18: Knowing Characters from the Outside In
- Professor Williams challenges you to read the screenplay of a movie you haven’t seen yet as if you were a detective, gleaning what you can about the plot, characters, and relationships simply from the word choices. Through a reading of Lean on Me, Professor Williams introduces you to the things you can learn about a character from what he or she says and what he or she portrays—or doesn’t say.
19: Secondary Characters and Supporting Actors
- Thelma and Louise, The Godfather, and Barton Fink provide the backdrop for an expansive consideration of how supporting roles are used to influence our opinion of the protagonist. Professor Williams explores the idea that by pushing, reacting, and reflecting, the secondary characters define motive and reveal what the main characters are not. They represent the hearts and souls of our main characters.
20: Star Power: Lead Actors and Their Roles
- Professor Williams acknowledges he can’t tell you how an actor does what he or she does, but through this lecture he helps you appreciate the nuance that goes into acting as he breaks down the role of an actor. As you travel through Psycho, Get Out, The Thin Red Line, Rounders, and others, you discover what actors do (or should do) to prepare for roles and the pressure to portray believability.
21: Character Relationships and Audience Empathy
- How relationships work is complex enough in reality. Professor Williams uses Precious and The Piano, and sprinkles in theories from Carl Jung and Joseph Campbell, to illustrate how relationships are established, how the relationships work, and how they create tension in film. Examining established archetypes and character types, Professor Williams shows you how easy it is to make movies predictable and how objective and intention can help subvert expectations.

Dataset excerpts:

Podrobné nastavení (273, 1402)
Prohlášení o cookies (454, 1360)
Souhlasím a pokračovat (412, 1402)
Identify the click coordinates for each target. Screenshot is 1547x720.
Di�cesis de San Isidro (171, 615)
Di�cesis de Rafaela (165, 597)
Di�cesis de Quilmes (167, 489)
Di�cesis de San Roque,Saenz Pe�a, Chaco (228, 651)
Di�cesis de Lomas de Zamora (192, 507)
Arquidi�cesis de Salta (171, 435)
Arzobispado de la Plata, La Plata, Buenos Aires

The problem: Print the lecture listing word for word, starting with "20: Star Power: Lead" and going on through "to portray believability.". Work from the lecture listing alone.

Task output:
20: Star Power: Lead Actors and Their Roles
- Professor Williams acknowledges he can’t tell you how an actor does what he or she does, but through this lecture he helps you appreciate the nuance that goes into acting as he breaks down the role of an actor. As you travel through Psycho, Get Out, The Thin Red Line, Rounders, and others, you discover what actors do (or should do) to prepare for roles and the pressure to portray believability.